Ingredients:
2 cups unsalted butter, cubed, room temperature (plus 2 tbsp)
6 large eggs, separated
1 ⅓ cups sugar, divided
12 oz. almond paste (not marzipan), cubed
2 ¾ cups AP flour (plus 1 tbsp)
½ tsp kosher salt
1 tsp red food coloring
1 tsp green food coloring
¾ apricot marmalade
4 oz. bittersweet chocolate, chopped, melted
Procedure:
Preheat oven to 350°F
Line 3, 13x9x2 baking pans with parchment paper; grease with 2 tbsp.
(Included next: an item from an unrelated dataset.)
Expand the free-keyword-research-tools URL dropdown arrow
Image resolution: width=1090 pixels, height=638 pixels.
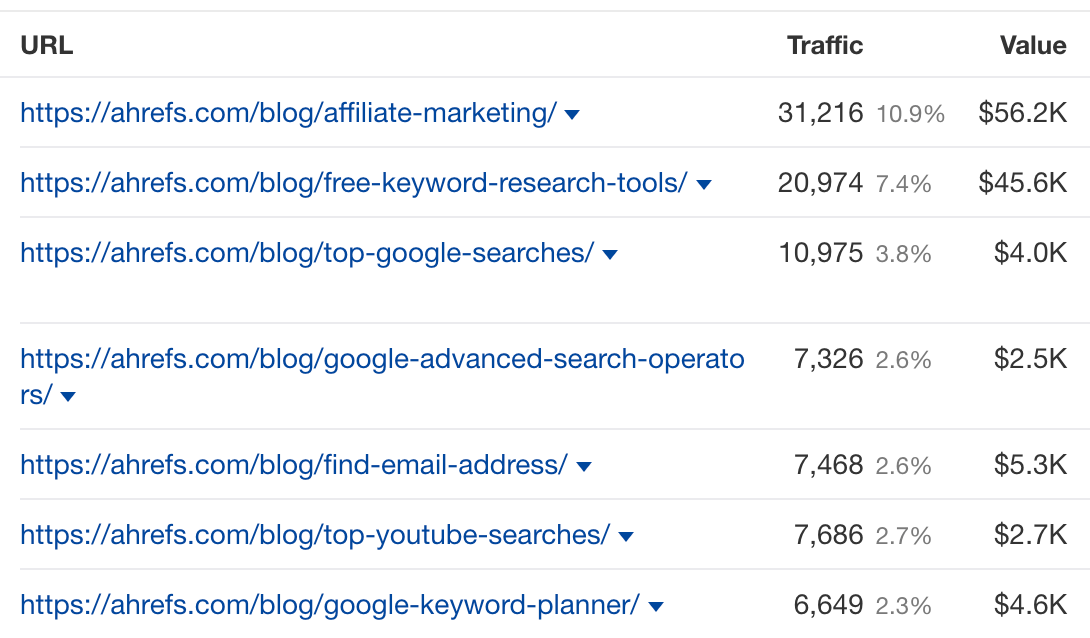pos(703,185)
Butter; set aside
Put egg whites in a bowl of a stand mixer; beat until soft peaks form
Slowly add ⅓ cup sugar, beating until still peaks form
Transfer to a large bowl; cover and chill
Batter:
Using a paddle attachment, beat almond paste and remaining sugar on medium-low until mixed evenly (roughly 4-5 minutes)
Increase speed to medium-high; gradually adding remaining butter; beat until fluffy
Beat in yolks, then flour and salt
Fold in beaten egg whites
Divide and color. Divide batter evenly among 3 bowls.
Mix red coloring into one, green coloring into the second, and leave the third plain (no coloring)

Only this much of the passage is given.